> **THE REQUEST**: Reproduce verbatim the records from the line containing "At what (x,y)" through the line containing "Looking at the", omitting the pictures from your answer.
Start of MATERIAL FOR THIS TASK
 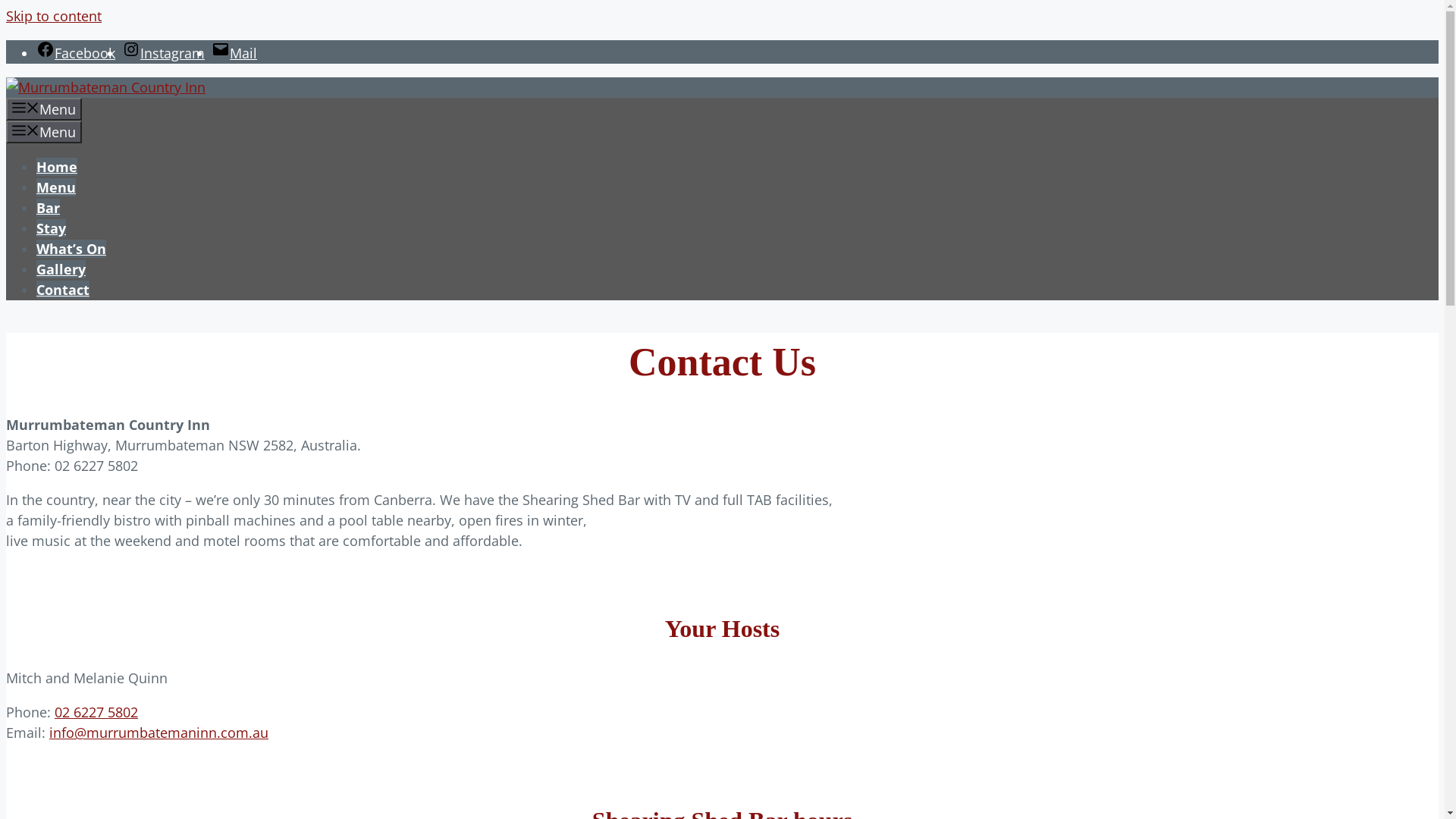 What do you see at coordinates (233, 52) in the screenshot?
I see `'Mail'` at bounding box center [233, 52].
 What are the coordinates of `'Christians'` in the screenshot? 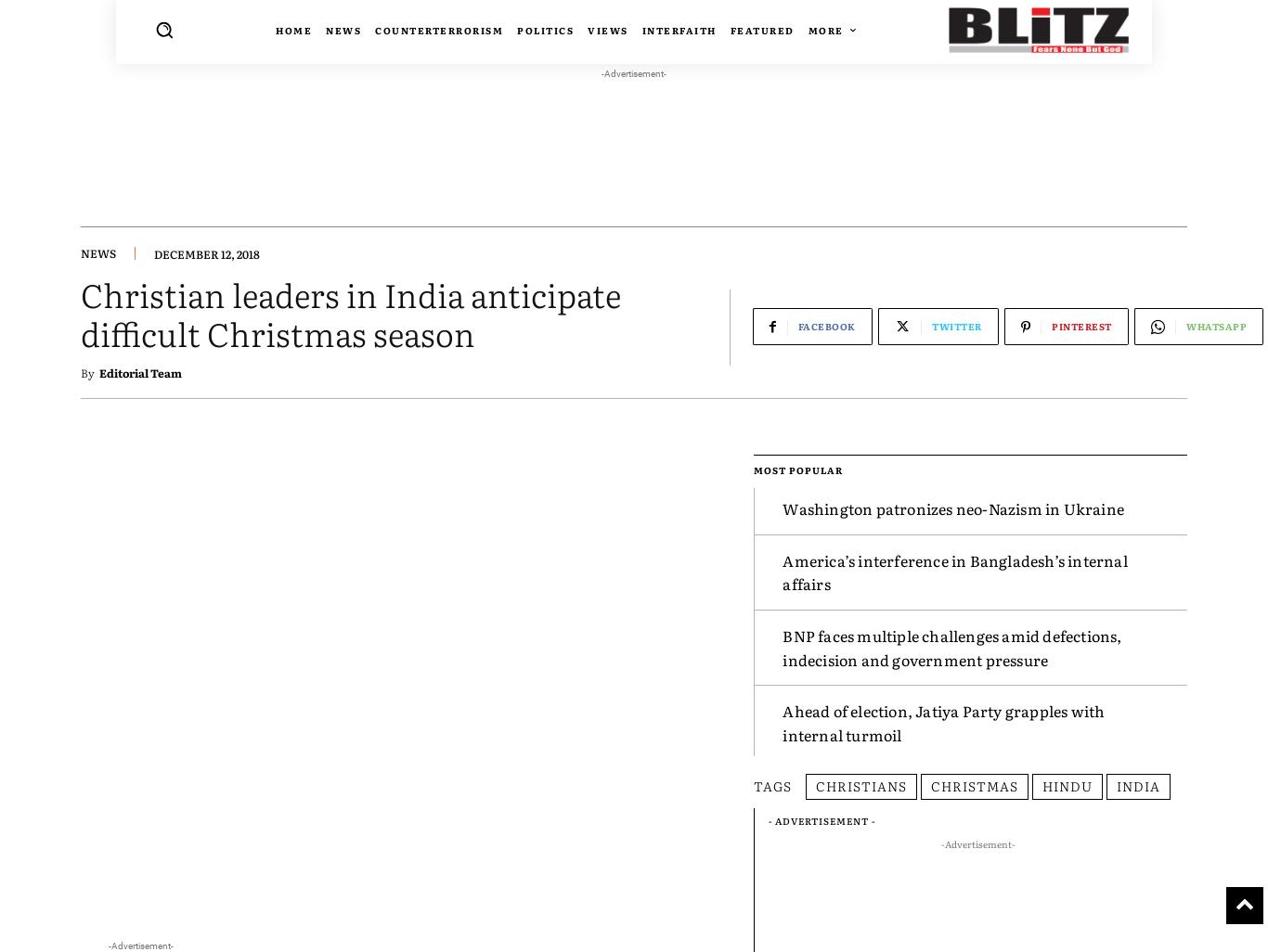 It's located at (861, 785).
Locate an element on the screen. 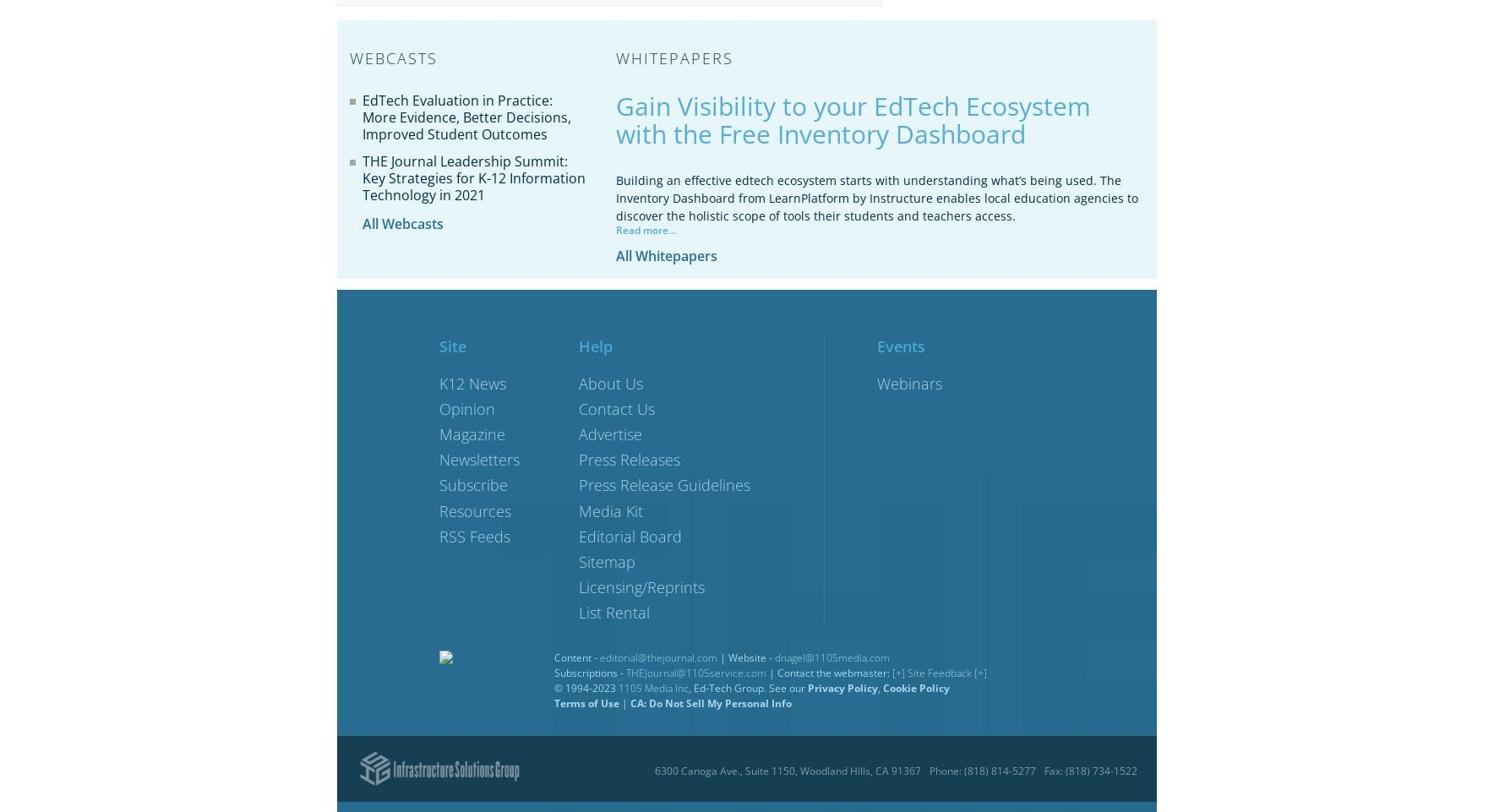  'Phone: (818) 814-5277' is located at coordinates (982, 771).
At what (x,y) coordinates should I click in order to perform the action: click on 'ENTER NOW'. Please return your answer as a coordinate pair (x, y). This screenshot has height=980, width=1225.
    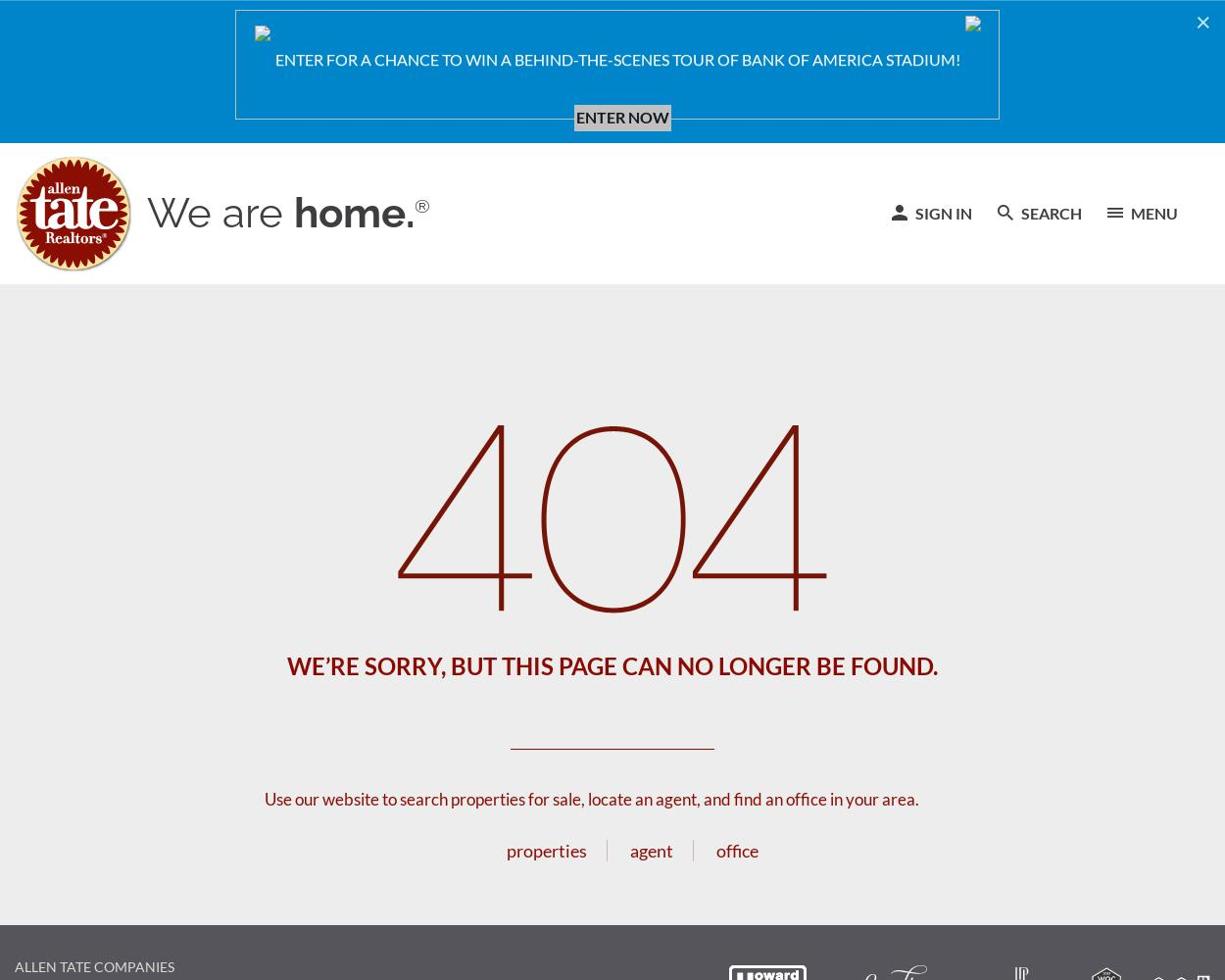
    Looking at the image, I should click on (622, 116).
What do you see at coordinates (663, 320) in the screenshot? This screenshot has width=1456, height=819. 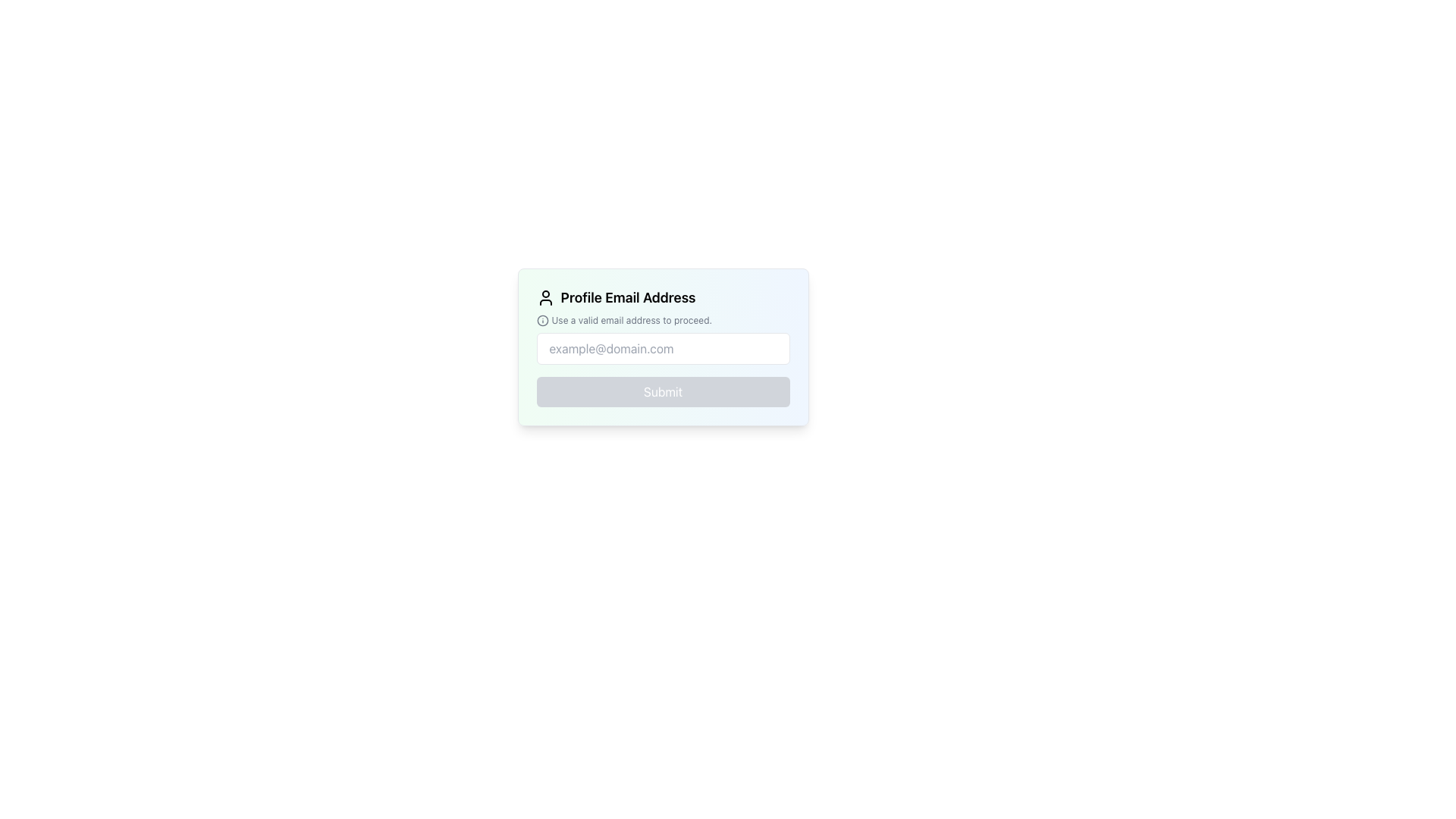 I see `the Text label with an informational icon that instructs the user about the requirement of a valid email address, located below the title 'Profile Email Address' and above the email input field` at bounding box center [663, 320].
End of MATERIAL FOR THIS TASK
> **WORKED SOLUTION**:
At what (x,y) coordinates should I click in order to perform the action: click on 'ENTER NOW'. Please return your answer as a coordinate pair (x, y). This screenshot has height=980, width=1225.
    Looking at the image, I should click on (622, 116).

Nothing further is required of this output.